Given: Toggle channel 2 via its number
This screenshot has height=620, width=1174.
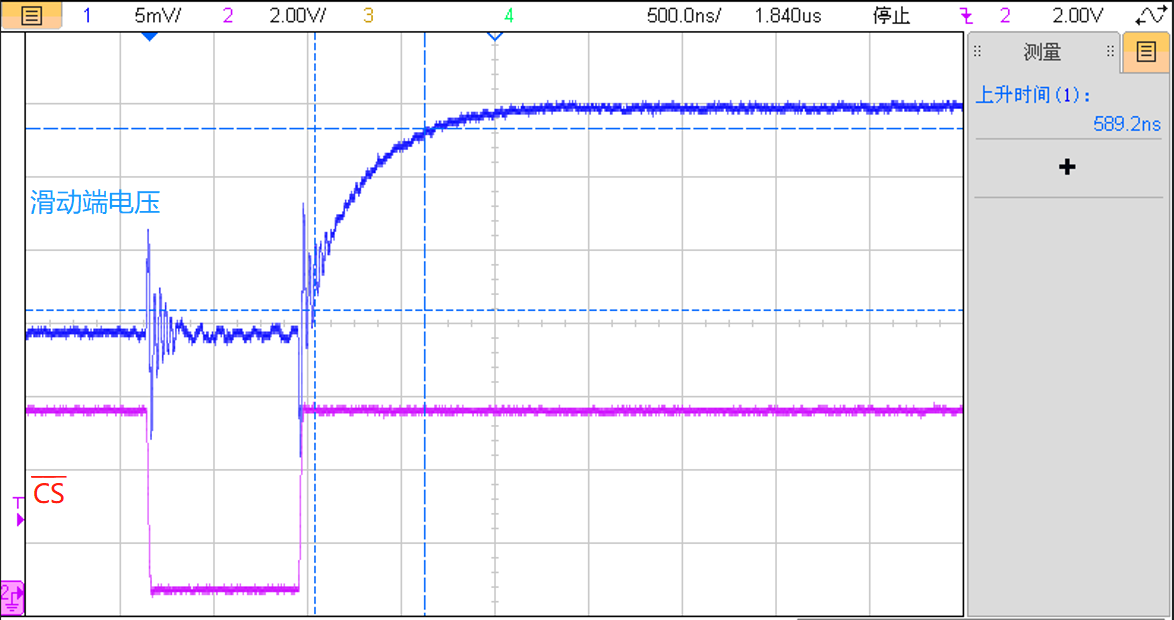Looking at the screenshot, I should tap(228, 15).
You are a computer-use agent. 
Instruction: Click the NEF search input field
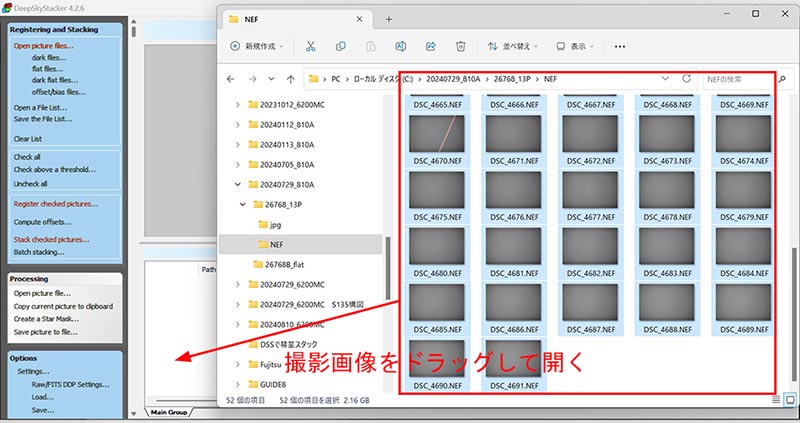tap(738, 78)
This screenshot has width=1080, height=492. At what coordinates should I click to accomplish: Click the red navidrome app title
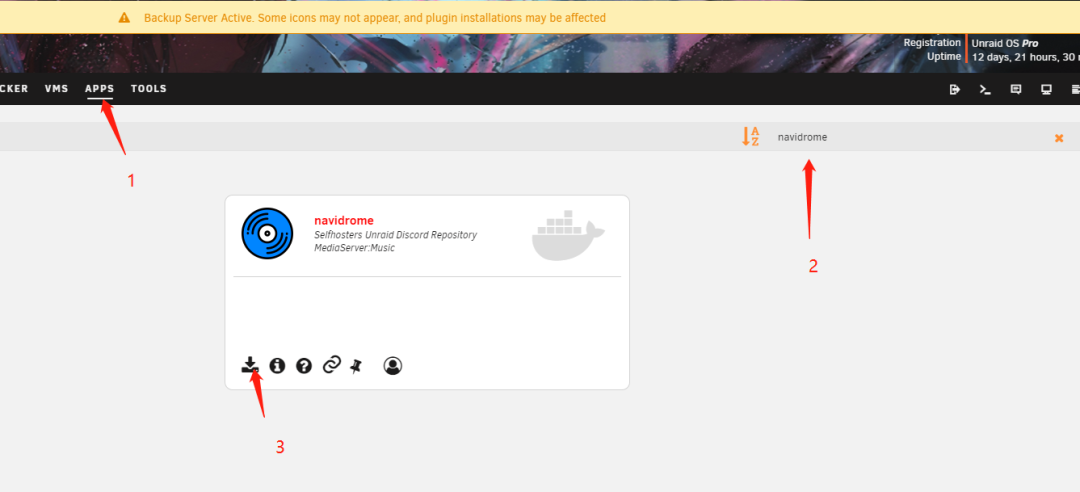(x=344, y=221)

* [Your instructions]:
Nothing but the lines from the one holding "This screenshot has height=620, width=1174." through the last line of the entries should be written out, exactly and inclusively, minus the pictures.

* [Result of the task]:
This screenshot has height=620, width=1174.
Looking at the screenshot, I should tap(228, 15).
You are a computer-use agent. 
Instruction: Click the NEF search input field
tap(738, 78)
This screenshot has width=1080, height=492. At what coordinates should I click to accomplish: Click the red navidrome app title
(x=344, y=221)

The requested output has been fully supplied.